Totally disappointed, abjectly depressed, irreparably hopeless. That’s this cat for you. And why pray, you may well ask. Why the crestfallen negativity? At least if this column-writing cat is not purring with happiness, she does not groan with disillusionment. She sees the glass half full always. Not this time dearie. She sees an empty glass. That is one drained of all anticipation and hope. She who was so full of hope with Yahapalana setting in and the Medamulana crowd sent back to Medamulana, or so we were made to believe, is now chock-full of disappointment.
This feline stood up for Yahapalana through thick and thin, good times and bad, and when everyone and his neighbour started saying things like: “They are all the same; this lot is no better than the previous rogues; politicians are all the same” and much much more, she, this feline, stood up for the top two and a couple of others on second and third levels of the governing hierarchy. She waved flags of praise; she shouted for joy when the price of gas cylinders was slashed; she pointed out to everyone how the African rogue states and banana republics the previous government wooed as the only countries willing to be friendly, were tossed aside and substituted by Great (?) Britain and the United (?) States of America. This cat argued and brought out every little good thing done by the government. She adored Maithripala S and Ranil Wicks. She abhorred MR and GL and all the rest of them. To what purpose?
Another of his jokes?
Her abject state of depression is because the handouts to Members of Parliament, the entire lot of them, are going to be increased. She ceased reading about this act of utter generosity, malicious and totally mistimed, once she knew it was a fait accompli. She actually had the inanity to think that the idea mooted by the Prime Minister to pay much more to Members of Parliament, already receiving benefits far in excess of what most of them deserve, was one of his jokes. She has approved of how he gets up, brings his coat lapels together and says something in reply to an idiocy expressed from the opposite side of the House, looks at those behind him for approval and laughs loudest himself at the humour he has just let fall.
This cat praised his ability to defuse situations with a sleight of funny tongue; how he pulverized a pompous opposition member with a lash of words with more than a dash of levity. Many thought he should not do this; not treat matters of importance with levity but that’s at least to this cat who admires British subtlety in humour.
And now, he, the Prime Minister of free Sri Lanka, Ranil Wickremesinghe, has brought this motion of enriching the MPs more. Not one of the usual opponents of any motion mooted by the government, like Anura K Dissanayake or old Vasu has raised a protest. Not a squeak though they shout so much for the poor and downtrodden and against capitalists and capitalism. This cat feels thoroughly let down.
She tried to, as usual, make excuses and view Ranil W as very sure about what he was doing and that he must be having a very strong aim with the good of the country at heart to give more to MPs. She was shooed down by her friends.

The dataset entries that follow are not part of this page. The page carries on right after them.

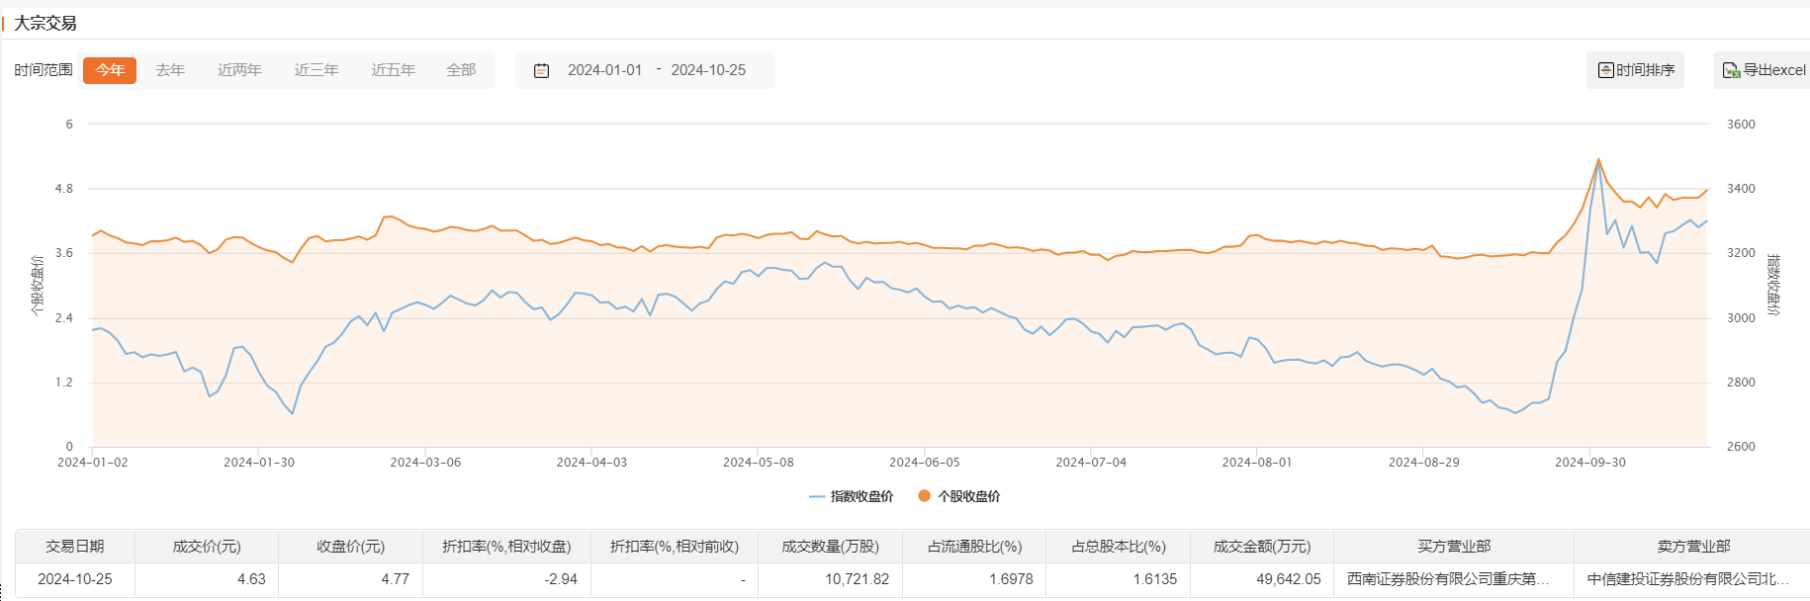Click the calendar icon beside the date range
Viewport: 1810px width, 601px height.
click(541, 70)
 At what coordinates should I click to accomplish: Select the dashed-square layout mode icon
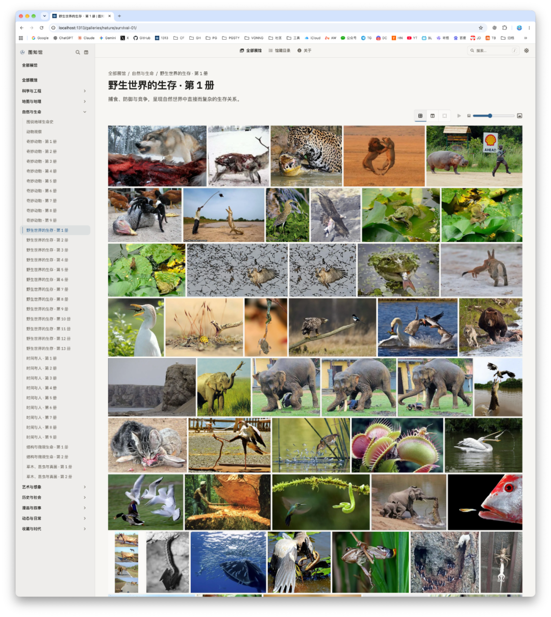tap(444, 116)
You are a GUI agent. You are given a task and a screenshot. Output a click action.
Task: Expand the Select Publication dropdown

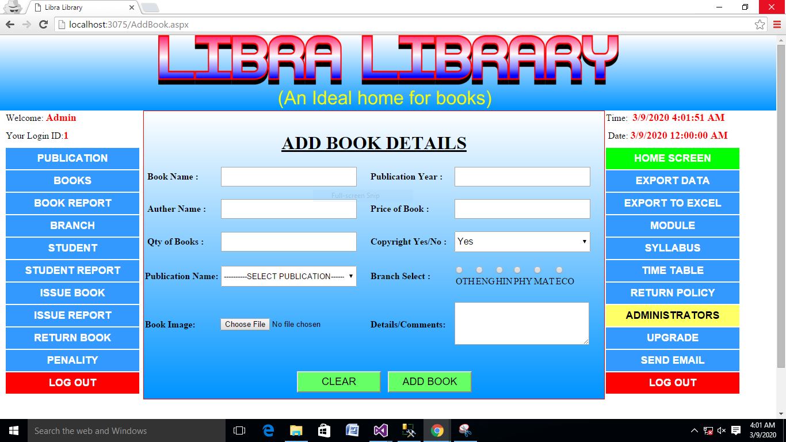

If he was garnering ‘yeas’ to pass the new constitution with a two thirds majority he could have thought up a temporary handout. Now the salary enhancement will be a permanent feature, like the totally unjustified pension paid MPs after just five years of sitting comfortably on the chairs in the House and probably dozing. Rip Vans have been captured on camera with one tubby SLFPer, now with the government, often seen dozing with important debates proceeding.
Many have commented on the PM’s move in the print media and on TV. Some have substantiated their comments with statistics to show how much MPs already get and horror of horrors, a few not having passed even 8th grade in a village school and some not even the GCE O/L. A bachelors degree is a rarity among the Members of Parliament and is it only Dr Harsha de Silva who holds a doctorate?
A friend jeered getting himself into a frothing fit by quoting the PM as having said MPs have to give monetary gifts each time they attend a funeral or wedding so they need more. Advice on this matter is not to attend these ceremonies and use the saved time on their electorates.
The PM is said to be emulating Lee Kuan Yew in Singapore who stopped corruption by increasing salaries. Apt with people who have work ethoses; with persons of conscience; with those who appreciate benefits given them and mend their ways. NOT in Sri Lanka. People here are bottomless pits. The poorer for more free handouts; the higher for more benefits; the wealthy for more wealth. Lee’s method will not work with our MPs. If they are used to pocketing commissions, receiving bribes, they will collect the extra one lakh from the people’s kitty and still solicit and rob.